Match in a Bottle
| June 13, 2023“No, please leave the shampoo! That’s my shadchanta!”
When Mrs. Shira Stern* called me on Chol Hamoed Pesach, I knew it was serious.
Shira’s husband, Moshe, got on the phone and told me that the night before, his wife’s grandfather was taken by Hatzolah to Hackensack Hospital. As a young couple with small children, they couldn’t just drop everything and head to the hospital.
I told them I was on my way to the hospital and would update them as soon as possible.
When I arrived at Reb Shlomo’s room, he greeted me with a warm, “Shalom aleichem! I have no idea why I was brought here! I feel fine. I was a little dizzy last night, so my granddaughter calls Hatzolah? Can’t a 93-year-old man be dizzy without being taken to the hospital?”

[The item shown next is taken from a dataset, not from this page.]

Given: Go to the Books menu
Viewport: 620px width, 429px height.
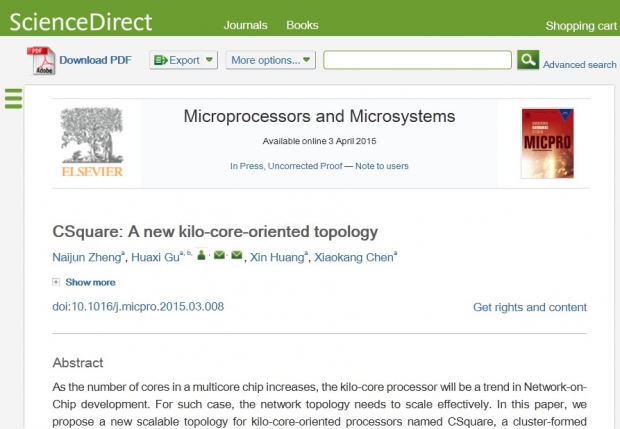Looking at the screenshot, I should pyautogui.click(x=302, y=25).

I knew Reb Shlomo from the times he visited his granddaughter and her family, and despite the circumstances, I was thankful to spend time with him. How often does one get an opportunity to speak to a Yid born in Lodz in 1930?
I also knew he loved schmoozing. Reb Shlomo did not disappoint, and soon he was regaling me with stories of his time in the Foehrenwald DP camp, where he stayed until he finally immigrated to the United States in 1948.
He was describing life in New York in the late 1940s and 50s, when he suddenly stopped speaking. A nurse had entered the room and begun to tidy up the various cups and plates on his tray table. As she picked up a small empty plastic shampoo bottle, Reb Shlomo let out a shrei. “Please don’t touch the shampoo!”
“It’s just about empty,” the nurse said as she prepared to toss the small bottle.
“No, please leave the shampoo! That’s my shadchanta!”
The nurse looked at Reb Shlomo quizzically, conveying a sense of compassion for this clearly confused nonagenarian.
I, too, was concerned with his obsession with the shampoo.
When the nurse left (without the shampoo), I asked Reb Shlomo, “What’s this about shampoo being the shadchanta?”
Upon noticing my confused expression, Reb Shlomo laughed and said, “I know what I said, and I mean it. Shampoo was my shadchanta.”
Then he told me this tale.
“For the first few years in America, I would go to the HIAS office [Hebrew Immigrant Aid Society, a Jewish organization that provided humanitarian aid and assistance to refugees] in Manhattan every Friday. I would receive basic necessities and vouchers. I would also receive the one item we never had in the DP camp, shampoo.
“I cherished my American shampoo, and every Friday, I carefully wrapped it in my pouch to take back home with me to Brooklyn.
“One day when I emerged from the subway in Brooklyn, I felt something wet on my hands. My special shampoo had spilled all over my official papers. I was beside myself, as I needed those papers to work and was upset about my spilled shampoo.
“Suddenly a woman was by my side on the subway platform, and producing a few napkins, she said, ‘Here, take these,’ and then helped me wipe the shampoo off my papers. That was a great chesed and very kind of her.
“But that wasn’t all. When I finished with the last napkin and turned to thank this woman, she handed me back an almost full bottle of shampoo.
“She had squeezed the shampoo from each shampoo-saturated napkin, back into the bottle.
“When I realized what this woman did for me, I knew I had found my bashert. And that is how I met Ethel, my wife of 70 years.
“Since then, I never throw out any shampoo, no matter how little is left. How can I? After all, shampoo was my shadchanta, and I must show it gratitude.”
And all along, we thought Reb Shlomo was confused.